This week in our quest to understand the life and work of Avery Willard, Cary Kehayan, the co-director of the documentary In Search Of Avery Willard explains how the project came to pass, how it relates to Keep The Lights On, and what intruiges him about this unusual but exciting endeavor.
It’s a great privilege to share with you the work of the late Avery Willard. Avery wore many hats – photographer, filmmaker, writer, editor, leatherman, pornographer. He was a creator in the truest sense. Ambitious, elusive and prolific, he was an unsung trailblazer of the queer art world. The work of innovators like Avery is what drove me to become a documentarian. I’ve always felt that a good doc filmmaker is, first and foremost, a disciplined and acute observer – one who isn’t afraid to take the side streets and embrace each tangent along the way. The process requires a tremendous amount of movement and obsession and perseverance. There’s a lot of joy but even more frustration and heartbreak. And yet, every once in a while, there is a discovery filled with such promise, it gives you the shivers. This was the case with Avery.
A few months ago, director Ira Sachs and I took a trip to the New York Public Library’s Manuscripts and Archives Division. Ira had first heard about Avery Willard through singer Antony Hegarty of Antony and the Johnsons. When Ira and Adam Baran asked Antony what films he would want to show at their Queer/Art/Film series at the IFC Center, Antony said that he wanted to show films he’d only heard about but never seen: the lost films of Charles Ludlam and Avery Willard. Ira and Adam had restored and presented the Charles Ludlam films at their series, and now it was time to see what could be done about Avery Willard.
Upon requesting access to the Avery Willard Collection at the library, we were presented with three nondescript cardboard boxes. Each contained dozens of tangled, decaying reels of film shot by Mr. Willard from the 1940s through the 1970s. After restoring and viewing four of the prints, we were instantly mesmerized. The films were so wonderfully strange and enchanting that we knew there had to be a fascinating life behind them. And so, with almost no clues, we set out in search of Avery Willard.

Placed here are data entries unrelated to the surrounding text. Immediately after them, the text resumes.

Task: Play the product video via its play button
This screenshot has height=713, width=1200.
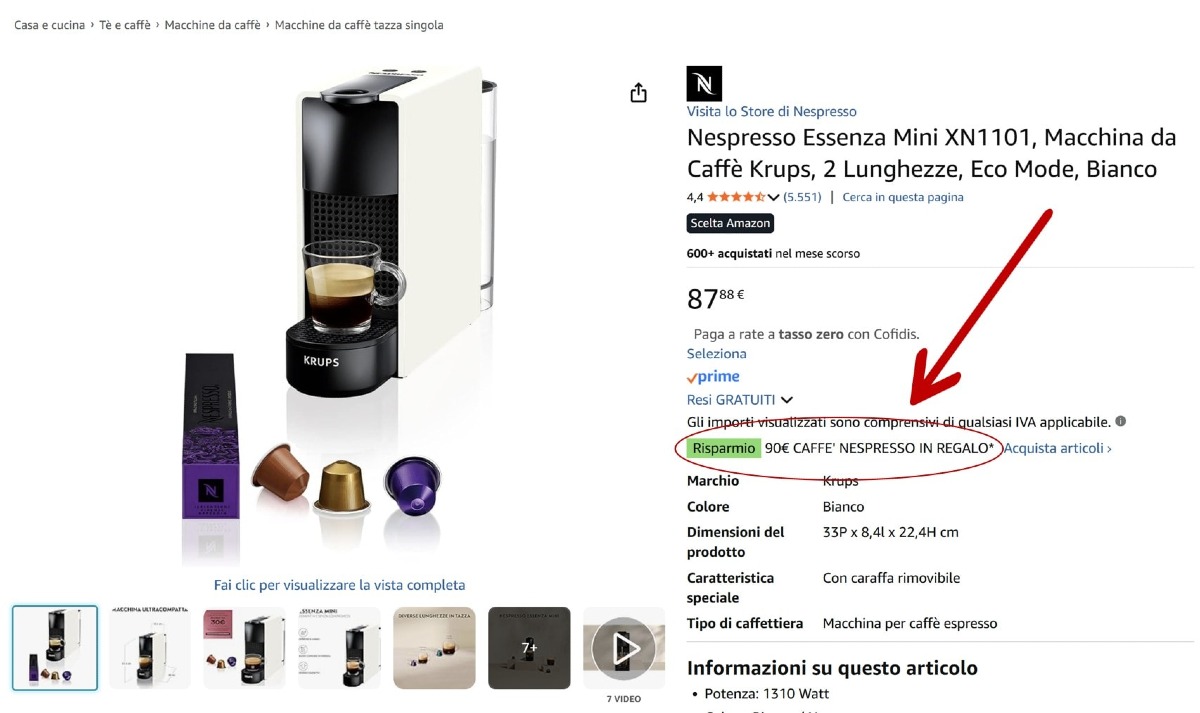Action: click(623, 648)
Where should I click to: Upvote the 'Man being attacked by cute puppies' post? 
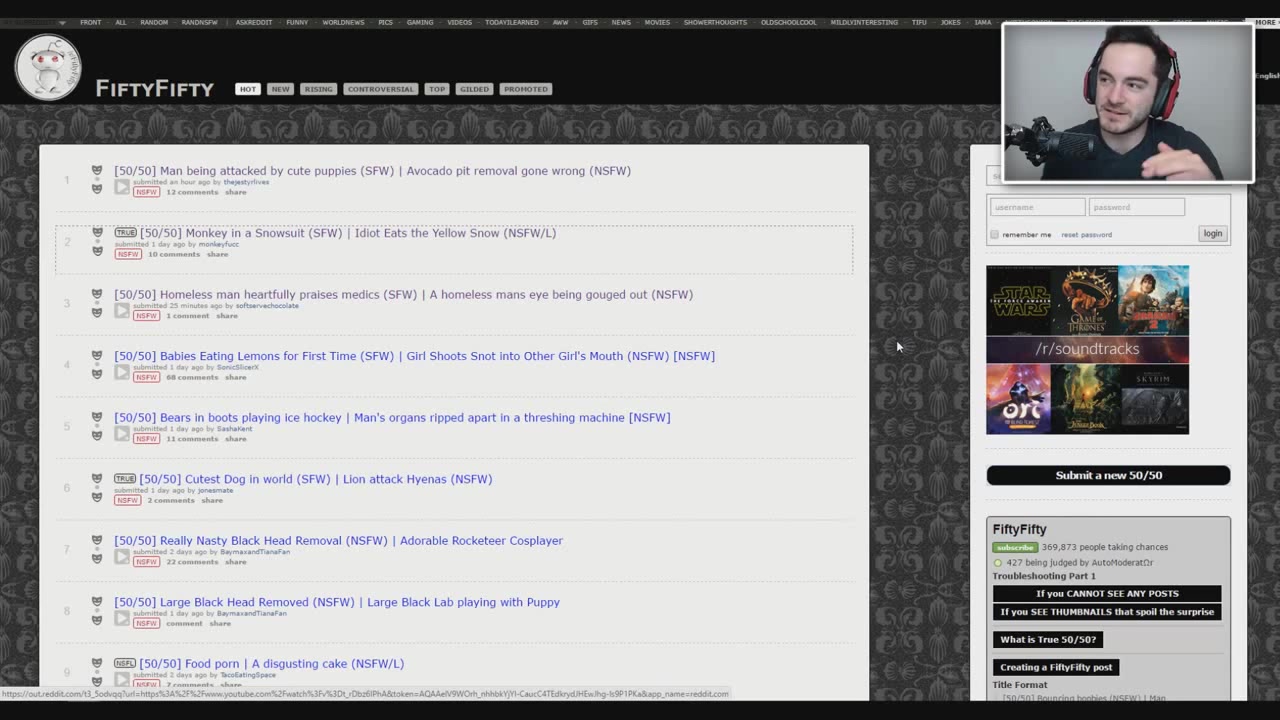pyautogui.click(x=97, y=170)
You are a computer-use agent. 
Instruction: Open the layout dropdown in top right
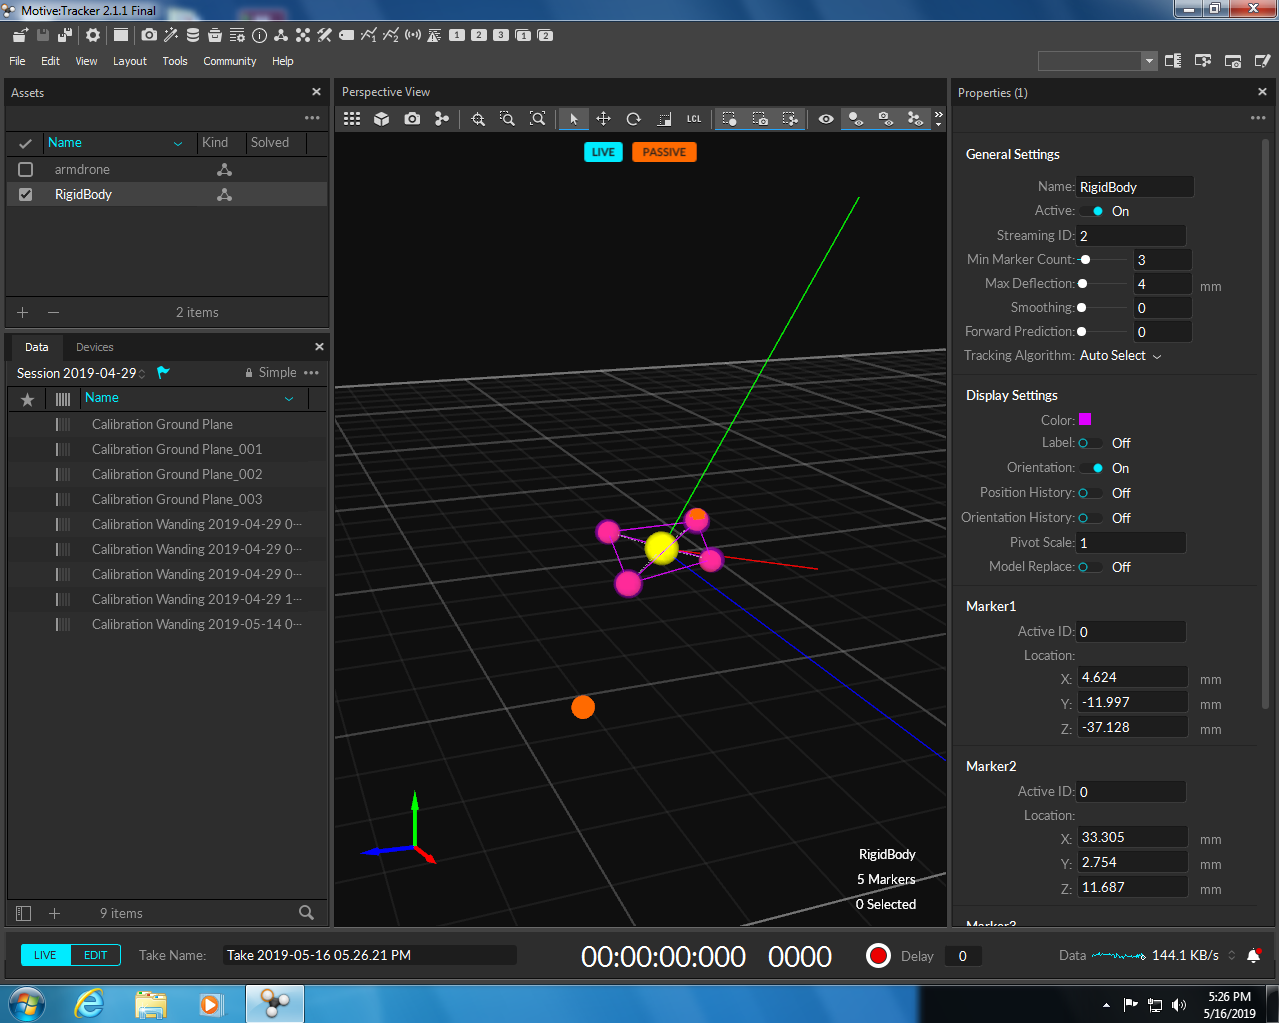1148,61
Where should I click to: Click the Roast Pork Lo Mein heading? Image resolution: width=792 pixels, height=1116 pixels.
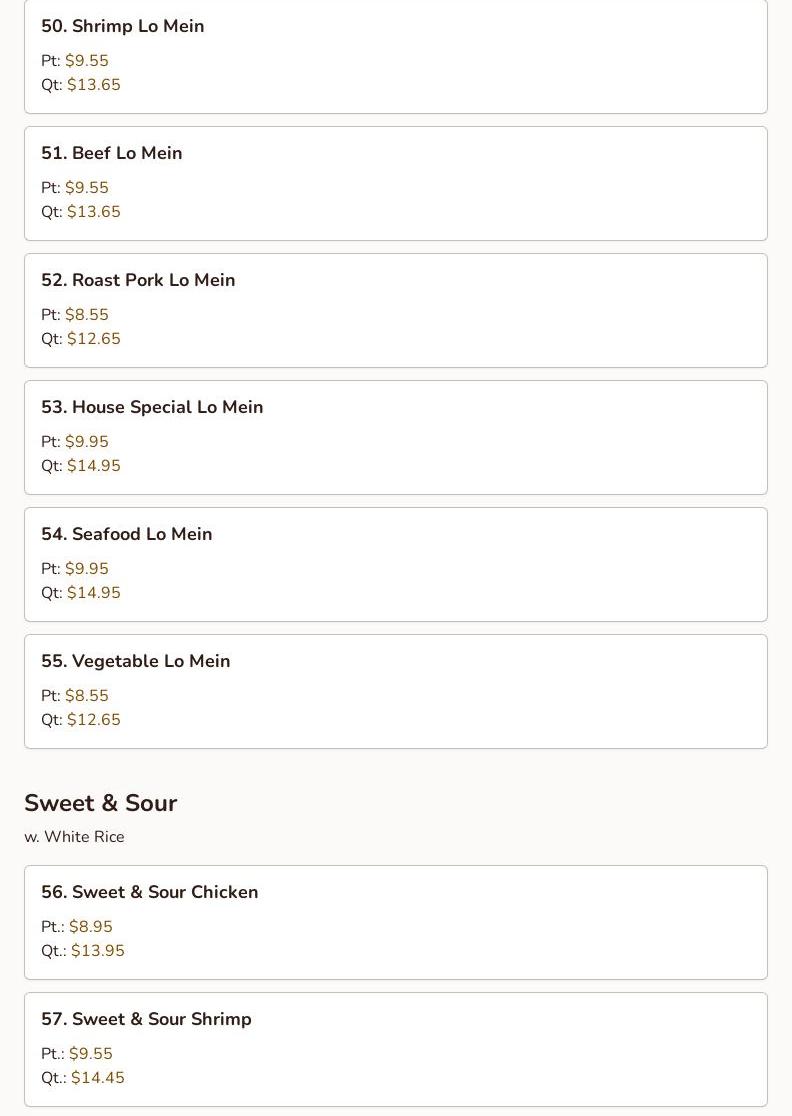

While we were researching Avery, Ira was simultaneously developing his film Keep The Lights On. In the original draft of the script, the lead character, Erik, was a young documentarian making a film-within-a-film about the famous East Village gay club, The Saint. One day, Ira told me that he had experienced a moment of clarity. His partner Boris suggested that Erik be shooting our doc, mirroring our real-life search for Avery. It made perfect sense. Keep The Lights On felt so real to me and so beautifully honest. Why not blur the lines even more?
So here we are, shooting reality, shooting fiction, shooting reality as told through fiction. We’ll conduct an interview about Avery and, shortly thereafter, witness Erik shooting the same subject in the same location, asking the same questions. It’s all a bit confusing and wonderful. One of those whirlwind experiences where you have to relinquish lucidity and simply dive right in. As life is layered upon art, we begin to see Avery through many different lenses. Things are merging together in the strangest of ways. I already feel so close to Avery even though there is so much left to know. We don’t expect to find every piece of the puzzle. In fact, our biggest questions remain unanswered. But it’s not all about answers. This is a film about the search itself. The closer we come to chasing down the ghost of Avery Willard, the more we discover profundity and beauty in the gaps and mysteries along the way.